** TEXT TO READ **
============

The Limitations of Digitization 

 

Digitized banks—those that added computer systems to their existing banking operations—are not only ineffective at achieving agility, their technology landscape can present an obstacle to reaching that goal.

 

Many of those banks struggle to achieve digitization because they built systems that are highly customized and layered one piece of legacy software on top of another—their home-grown systems are not agile and scalable, which caused their technology issues to compound over time.

 

According to Celent, banks currently spend between 70% to 80% of their IT budget on maintaining their current systems solely to keep them operational and compliant, which leaves 20% to 30% percent of their time devoted to innovation. This robs them of the agility they need to adapt to the fast-moving, quick-changing, competitive landscape.

 

Those banks must understand that it takes more than just developing a mobile app and connecting it to existing back-office applications to achieve the agility they need to satisfy customer demands and compete in the marketplace. They must transform into a truly digital business.

 

Digital Banking Benefits

 

Higher Revenue, Lower Costs

A modern digital bank, as demonstrated by new start-ups globally, can expect to achieve—on average—25% less from a cost-income perspective than traditional banks. To make this quantum leap to lower cost and higher revenue requires a re-imagining of the customer experience and bank operational processes.

============

** DIRECTION **
Reproduce word for word everything in the passage on bank digitization from "Digital Banking Benefits" down to "bank operational processes.". The listing after the passage on bank digitization isn't needed for anything here.

** RAW DATA **
============

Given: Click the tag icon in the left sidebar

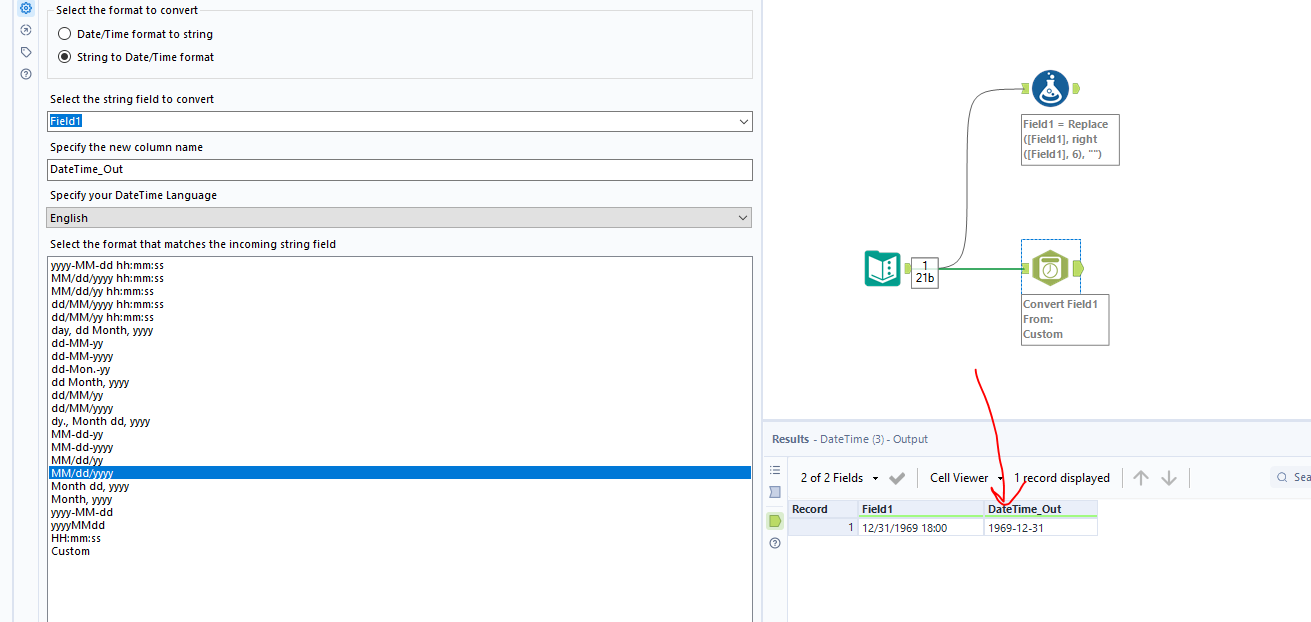Looking at the screenshot, I should [x=25, y=52].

============

** COMPLETE OUTPUT **
Digital Banking Benefits

 

Higher Revenue, Lower Costs

A modern digital bank, as demonstrated by new start-ups globally, can expect to achieve—on average—25% less from a cost-income perspective than traditional banks. To make this quantum leap to lower cost and higher revenue requires a re-imagining of the customer experience and bank operational processes.